What makes YugabyteDB unique?
YugabyteDB is a transactional database that brings together 4 must-have needs of cloud native apps, namely SQL as a flexible query language, low-latency performance, continuous availability and globally-distributed scalability. Other databases do not serve all 4 of these needs simultaneously.
-
Monolithic SQL databases offer SQL and low-latency reads but neither have ability to tolerate failures nor can scale writes across multiple nodes, zones, regions and clouds.
-
Distributed NoSQL databases offer read performance, high availability and write scalability but give up on SQL features such as relational data modeling and ACID transactions.
YugabyteDB feature highlights are listed below.
SQL and ACID transactions
-
SQL JOINs and distributed transactions that allow multi-row access across any number of shards at any scale.
-
Transactional document store backed by self-healing, strongly-consistent, synchronous replication.
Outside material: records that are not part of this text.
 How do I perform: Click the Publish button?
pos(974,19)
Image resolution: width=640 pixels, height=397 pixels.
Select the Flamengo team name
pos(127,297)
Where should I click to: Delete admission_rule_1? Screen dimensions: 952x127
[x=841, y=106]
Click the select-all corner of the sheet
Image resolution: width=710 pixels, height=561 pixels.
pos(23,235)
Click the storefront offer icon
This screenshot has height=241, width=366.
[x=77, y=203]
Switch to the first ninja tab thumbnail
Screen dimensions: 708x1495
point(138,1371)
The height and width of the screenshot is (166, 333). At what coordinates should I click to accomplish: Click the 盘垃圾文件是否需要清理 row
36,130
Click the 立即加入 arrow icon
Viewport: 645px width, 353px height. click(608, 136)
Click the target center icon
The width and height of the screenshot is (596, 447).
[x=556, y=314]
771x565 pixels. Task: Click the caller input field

High performance and massive scalability
-
Low latency for geo-distributed applications with multiple read consistency levels and read replicas.
-
Linearly scalable throughput for ingesting and serving ever-growing datasets.
Global data consistency
-
Global data distribution that brings consistent data close to users through multi-region and multi-cloud deployments. Optional two-region multi-master and master-follower configurations powered by CDC-driven asynchronous replication.
-
Auto-sharding and auto-rebalancing to ensure uniform load across all nodes even for very large clusters.
Cloud native
-
Built for the container era with highly elastic scaling and infrastructure portability, including Kubernetes-driven orchestration.
-
Self-healing database that automatically tolerates any failures common in the inherently unreliable modern cloud infrastructure.
Open source
- Fully functional distributed database available under Apache 2.0 open source license.
Built-in enterprise features
- Starting in v1.3, YugabyteDB is the only open-source distributed SQL database to have built-in enterprise features such as Distributed Backups, Data Encryption, and Read Replicas. New features such as Change Data Capture (CDC) and 2 Data Center Deployments are also included in open source.
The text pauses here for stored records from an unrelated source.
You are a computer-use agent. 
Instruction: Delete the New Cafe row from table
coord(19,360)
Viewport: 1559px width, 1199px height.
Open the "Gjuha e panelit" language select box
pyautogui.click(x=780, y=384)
What client APIs are supported by YugabyteDB?
YugabyteDB supports two flavors of distributed SQL.
Yugabyte SQL (YSQL)
YSQL is a fully-relational SQL API that is wire compatible with the SQL language in PostgreSQL. It is best fit for RDBMS workloads that need horizontal write scalability and global data distribution while also using relational modeling features such as JOINs, distributed transactions and referential integrity (such as foreign keys). Get started by exploring YSQL features.
Yugabyte Cloud QL (YCQL)
YCQL is a semi-relational SQL API that is best fit for internet-scale OLTP and HTAP applications needing massive data ingestion and blazing-fast queries. It supports distributed transactions, strongly consistent secondary indexes and a native JSON column type. YCQL has its roots in the Cassandra Query Language. Get started by exploring YCQL features.
Note
The YugabyteDB APIs are isolated and independent from one another today. This means that the data inserted or managed by one API cannot be queried by the other API. Additionally, there is no common way to access the data across the APIs (external frameworks such as Presto can help for simple cases).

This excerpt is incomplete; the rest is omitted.